*TEXTO FUENTE:*
-----

GLENN, Premio Jaén de Novela


A veces algunas noticias pasan por encima de nosotros sin que nos rocen. Casi como un viento que a uno le ha pillado con la guardia baja, o con el pasamontañas y los guantes en casa. Es el decurso del tiempo el que asienta la noticia, decanta las sensaciones, presta veracidad a lo que en un principio se antojaba una broma del destino. Pues eso, que de vuelta a Málaga ahora soy plenamente consciente de que GLENN es Premio Jaén de Novela 2015, y la responsabilidad que ello conlleva. 

El Premio, horas antes de terminar en mis manos

Me gustaría hablaros brevemente de la velada del Premio. Tras el panegírico del presentador, Eduardo Mendoza (sí, el autor de "La verdad sobre el Caso Savolta" y "La ciudad de los prodigios") dio una conferencia titulada "En favor y en contra de la lectura". El novelista prescindió de lo escrito y expuso las ideas con sin igual gracia y agudeza. Raro es que una conferencia sea divertida, amena e instructiva, pero ésta sin duda lo fue, abrillantando las sonrisas de los presentes.

-----

*LISTA DE ACTIVIDADES:*
[1] Según el texto sobre el Premio Jaén de Novela, ¿cómo se titulaba la conferencia que dio Eduardo Mendoza en la velada?
[2] Indica si cada afirmación coincide con el texto sobre el Premio Jaén de Novela y cita las palabras que lo deciden. (a) GLENN obtuvo el Premio Jaén de Novela en 2015. (b) Eduardo Mendoza leyó su conferencia a partir de un texto escrito. (c) Quien escribe se encuentra de vuelta en Málaga.
[3] Prosigue el texto sobre el Premio Jaén de Novela a partir de su última oración.
Los datos proceden de una fuente distinta de la del texto.

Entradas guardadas
-----

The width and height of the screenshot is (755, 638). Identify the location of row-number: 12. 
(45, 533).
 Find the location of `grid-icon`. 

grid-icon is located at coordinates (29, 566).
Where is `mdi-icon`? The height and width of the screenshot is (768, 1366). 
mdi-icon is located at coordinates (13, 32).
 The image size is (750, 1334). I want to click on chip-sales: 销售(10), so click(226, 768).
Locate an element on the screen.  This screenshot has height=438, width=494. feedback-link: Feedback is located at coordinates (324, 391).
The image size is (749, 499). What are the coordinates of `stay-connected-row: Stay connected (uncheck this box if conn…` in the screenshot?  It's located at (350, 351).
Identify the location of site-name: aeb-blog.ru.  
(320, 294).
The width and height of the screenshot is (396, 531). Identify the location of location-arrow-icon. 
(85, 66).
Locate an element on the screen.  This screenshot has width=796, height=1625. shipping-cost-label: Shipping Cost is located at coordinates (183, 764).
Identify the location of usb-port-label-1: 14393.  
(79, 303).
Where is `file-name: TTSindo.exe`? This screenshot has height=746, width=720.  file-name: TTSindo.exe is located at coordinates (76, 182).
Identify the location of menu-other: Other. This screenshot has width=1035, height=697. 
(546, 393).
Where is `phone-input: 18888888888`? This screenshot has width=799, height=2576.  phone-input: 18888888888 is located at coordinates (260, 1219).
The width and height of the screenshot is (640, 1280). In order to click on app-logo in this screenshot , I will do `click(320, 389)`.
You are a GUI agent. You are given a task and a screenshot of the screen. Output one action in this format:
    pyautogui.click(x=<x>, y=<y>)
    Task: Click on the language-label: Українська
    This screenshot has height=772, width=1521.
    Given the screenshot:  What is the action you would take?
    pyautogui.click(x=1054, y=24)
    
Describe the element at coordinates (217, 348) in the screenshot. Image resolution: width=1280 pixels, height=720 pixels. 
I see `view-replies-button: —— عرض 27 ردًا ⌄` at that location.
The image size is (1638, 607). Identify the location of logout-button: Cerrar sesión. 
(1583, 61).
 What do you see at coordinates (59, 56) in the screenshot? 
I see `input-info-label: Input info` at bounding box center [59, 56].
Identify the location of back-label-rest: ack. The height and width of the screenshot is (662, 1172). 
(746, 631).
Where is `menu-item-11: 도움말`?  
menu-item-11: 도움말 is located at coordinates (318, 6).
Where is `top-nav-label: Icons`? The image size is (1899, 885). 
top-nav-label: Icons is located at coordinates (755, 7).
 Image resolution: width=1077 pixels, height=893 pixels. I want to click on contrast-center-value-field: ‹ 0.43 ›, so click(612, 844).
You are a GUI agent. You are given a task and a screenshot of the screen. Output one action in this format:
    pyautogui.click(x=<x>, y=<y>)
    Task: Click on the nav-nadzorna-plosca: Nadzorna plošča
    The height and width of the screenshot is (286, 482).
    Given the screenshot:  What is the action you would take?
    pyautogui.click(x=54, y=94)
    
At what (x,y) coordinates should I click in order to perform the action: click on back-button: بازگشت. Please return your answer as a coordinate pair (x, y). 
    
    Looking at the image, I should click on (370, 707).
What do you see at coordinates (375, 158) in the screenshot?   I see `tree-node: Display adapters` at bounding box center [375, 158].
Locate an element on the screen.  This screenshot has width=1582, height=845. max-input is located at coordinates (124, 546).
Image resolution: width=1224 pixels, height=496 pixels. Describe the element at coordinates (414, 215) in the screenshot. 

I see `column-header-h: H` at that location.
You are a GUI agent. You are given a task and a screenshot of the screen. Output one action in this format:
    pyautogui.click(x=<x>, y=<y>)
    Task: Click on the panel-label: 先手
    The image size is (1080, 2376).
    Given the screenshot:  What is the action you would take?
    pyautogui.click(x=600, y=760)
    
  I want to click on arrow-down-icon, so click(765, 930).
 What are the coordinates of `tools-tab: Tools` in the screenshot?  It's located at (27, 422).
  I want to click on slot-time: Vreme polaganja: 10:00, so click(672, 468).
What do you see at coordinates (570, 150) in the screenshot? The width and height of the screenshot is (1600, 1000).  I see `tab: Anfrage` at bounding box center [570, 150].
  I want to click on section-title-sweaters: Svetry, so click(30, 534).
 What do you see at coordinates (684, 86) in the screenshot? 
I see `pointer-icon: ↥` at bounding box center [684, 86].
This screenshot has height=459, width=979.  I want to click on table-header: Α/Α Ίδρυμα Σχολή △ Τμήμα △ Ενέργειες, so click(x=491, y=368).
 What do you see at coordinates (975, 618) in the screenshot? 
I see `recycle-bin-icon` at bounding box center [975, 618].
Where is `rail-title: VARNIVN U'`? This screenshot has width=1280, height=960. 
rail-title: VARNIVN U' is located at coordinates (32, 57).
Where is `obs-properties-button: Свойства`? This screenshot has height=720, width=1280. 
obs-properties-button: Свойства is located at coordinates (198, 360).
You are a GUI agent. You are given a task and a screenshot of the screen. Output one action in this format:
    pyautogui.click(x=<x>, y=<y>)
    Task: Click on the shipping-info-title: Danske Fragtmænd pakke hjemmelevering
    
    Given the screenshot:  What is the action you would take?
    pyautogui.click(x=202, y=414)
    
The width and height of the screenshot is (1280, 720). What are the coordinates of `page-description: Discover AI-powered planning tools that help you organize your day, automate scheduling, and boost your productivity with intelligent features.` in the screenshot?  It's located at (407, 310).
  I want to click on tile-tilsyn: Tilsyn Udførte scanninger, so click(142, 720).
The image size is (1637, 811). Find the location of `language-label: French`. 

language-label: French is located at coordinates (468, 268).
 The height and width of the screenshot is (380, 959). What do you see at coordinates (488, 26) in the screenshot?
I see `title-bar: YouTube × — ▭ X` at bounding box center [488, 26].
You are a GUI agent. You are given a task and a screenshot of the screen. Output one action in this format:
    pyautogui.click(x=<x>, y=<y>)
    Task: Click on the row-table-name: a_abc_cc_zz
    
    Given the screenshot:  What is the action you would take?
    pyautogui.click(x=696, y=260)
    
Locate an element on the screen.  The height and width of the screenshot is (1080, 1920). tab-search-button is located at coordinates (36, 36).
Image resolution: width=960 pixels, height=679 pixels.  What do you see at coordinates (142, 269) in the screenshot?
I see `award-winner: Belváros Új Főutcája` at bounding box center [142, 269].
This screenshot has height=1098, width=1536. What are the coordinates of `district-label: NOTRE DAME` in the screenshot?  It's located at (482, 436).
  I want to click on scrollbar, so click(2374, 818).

-----

*RESULTADOS DE ACTIVIDADES:*
[1] "En favor y en contra de la lectura".

[2]
(a) Sí: "GLENN es Premio Jaén de Novela 2015".
(b) No: "El novelista prescindió de lo escrito".
(c) Sí: "de vuelta a Málaga ahora soy plenamente consciente".

[3]
Luego se procedió a la entrega de los premios. En primer lugar le tocó el turno al de Narrativa Juvenil, que recayó en la novela "Hasta los huesos", de Lena Valenti; y luego al de Poesía, otorgado al poemario "Gregor Samsa frente a la ventana", de Francisco Álvarez Velasco. Para finalizar, llegó la hora de subir al estrado y recibir el galardón de manos del Presidente del Parlamento de Andalucía, don Juan Pablo Durán. GLENN ha permitido y obrado este prodigio.

El momento exacto de la recogida del Premio Jaén de Novela 2015
Tras saludar a los asistentes, éstas fueron las palabras que había preparado con anterioridad. Aqui tenéis el vídeo que testimonia dicho instante.



Salvo las lógicas variaciones que introduje frente a los micrófonos, éste es el discurso. Os dejo la transcripción del mismo.

Antes de nada, quiero dar las gracias a Caja Granada Fundación, por auspiciar este Premio y apoyar la literatura. A Almuzara, por la edición de la novela. A Javier Ortega, por el trabajo y el mimo invertidos en mi nueva obra. Y a mi esposa Vanessa y a mi hija Nora, por estar siempre ahí. Gracias.

La novela está dedicada a José Díaz-Oliva, mi profesor de pintura y cicerone artístico, que ya no está entre nosotros; murió en 2001. Y a Maricarmen y a Antonio, mis padres, que se encuentran hoy aquí entre nosotros. Gracias por soportarme.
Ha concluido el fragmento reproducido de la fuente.